What are the lines, written out exactly, from the one containing "The height and width of the screenshot is (597, 847)." to the end of the entries below? Include both ends and nothing more.
------------
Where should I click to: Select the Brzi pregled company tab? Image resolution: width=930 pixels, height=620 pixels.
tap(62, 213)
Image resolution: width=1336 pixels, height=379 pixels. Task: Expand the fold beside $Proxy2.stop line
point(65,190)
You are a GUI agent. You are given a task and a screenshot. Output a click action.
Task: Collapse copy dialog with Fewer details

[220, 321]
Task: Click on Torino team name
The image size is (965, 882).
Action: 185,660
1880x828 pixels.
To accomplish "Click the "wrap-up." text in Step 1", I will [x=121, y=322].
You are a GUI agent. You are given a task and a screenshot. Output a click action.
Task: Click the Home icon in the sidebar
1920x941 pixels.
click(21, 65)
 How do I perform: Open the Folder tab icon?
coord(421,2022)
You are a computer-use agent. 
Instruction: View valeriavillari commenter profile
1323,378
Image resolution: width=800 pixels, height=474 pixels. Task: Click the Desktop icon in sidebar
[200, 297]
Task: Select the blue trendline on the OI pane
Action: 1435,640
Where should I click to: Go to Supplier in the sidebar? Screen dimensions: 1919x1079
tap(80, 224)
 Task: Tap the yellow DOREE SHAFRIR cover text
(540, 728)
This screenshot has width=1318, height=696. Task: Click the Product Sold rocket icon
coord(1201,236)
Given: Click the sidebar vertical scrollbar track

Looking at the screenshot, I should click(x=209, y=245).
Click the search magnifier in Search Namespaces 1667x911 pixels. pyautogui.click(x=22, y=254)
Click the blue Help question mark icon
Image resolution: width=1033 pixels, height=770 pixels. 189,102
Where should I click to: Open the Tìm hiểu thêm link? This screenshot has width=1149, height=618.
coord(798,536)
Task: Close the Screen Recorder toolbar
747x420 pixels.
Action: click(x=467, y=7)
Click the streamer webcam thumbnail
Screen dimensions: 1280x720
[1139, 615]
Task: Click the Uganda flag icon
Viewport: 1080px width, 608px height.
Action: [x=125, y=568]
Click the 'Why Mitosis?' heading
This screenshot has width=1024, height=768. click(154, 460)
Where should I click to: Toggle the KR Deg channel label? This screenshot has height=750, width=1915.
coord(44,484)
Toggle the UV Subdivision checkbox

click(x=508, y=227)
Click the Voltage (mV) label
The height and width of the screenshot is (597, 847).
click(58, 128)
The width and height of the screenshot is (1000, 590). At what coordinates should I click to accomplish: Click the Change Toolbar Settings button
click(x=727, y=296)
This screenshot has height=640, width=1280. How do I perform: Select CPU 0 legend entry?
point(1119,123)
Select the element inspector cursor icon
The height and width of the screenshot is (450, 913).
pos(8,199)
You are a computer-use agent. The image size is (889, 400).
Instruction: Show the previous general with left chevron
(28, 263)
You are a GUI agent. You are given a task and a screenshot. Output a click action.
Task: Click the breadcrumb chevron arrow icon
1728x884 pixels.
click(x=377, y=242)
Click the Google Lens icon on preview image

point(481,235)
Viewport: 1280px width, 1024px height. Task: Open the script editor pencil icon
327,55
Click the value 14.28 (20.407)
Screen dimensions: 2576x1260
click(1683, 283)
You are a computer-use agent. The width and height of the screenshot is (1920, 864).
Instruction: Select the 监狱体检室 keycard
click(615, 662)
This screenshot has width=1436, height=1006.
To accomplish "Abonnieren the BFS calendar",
------------
## Solved problem
The height and width of the screenshot is (597, 847).
click(58, 128)
The width and height of the screenshot is (1000, 590). At what coordinates should I click to accomplish: Click the Change Toolbar Settings button
click(x=727, y=296)
This screenshot has height=640, width=1280. How do I perform: Select CPU 0 legend entry?
point(1119,123)
Select the element inspector cursor icon
The height and width of the screenshot is (450, 913).
pos(8,199)
You are a computer-use agent. The image size is (889, 400).
Instruction: Show the previous general with left chevron
(28, 263)
You are a GUI agent. You are given a task and a screenshot. Output a click action.
Task: Click the breadcrumb chevron arrow icon
1728x884 pixels.
click(x=377, y=242)
Click the Google Lens icon on preview image

point(481,235)
Viewport: 1280px width, 1024px height. Task: Open the script editor pencil icon
327,55
Click the value 14.28 (20.407)
Screen dimensions: 2576x1260
click(1683, 283)
You are a computer-use agent. The width and height of the screenshot is (1920, 864).
Instruction: Select the 监狱体检室 keycard
click(615, 662)
This screenshot has width=1436, height=1006.
To accomplish "Abonnieren the BFS calendar",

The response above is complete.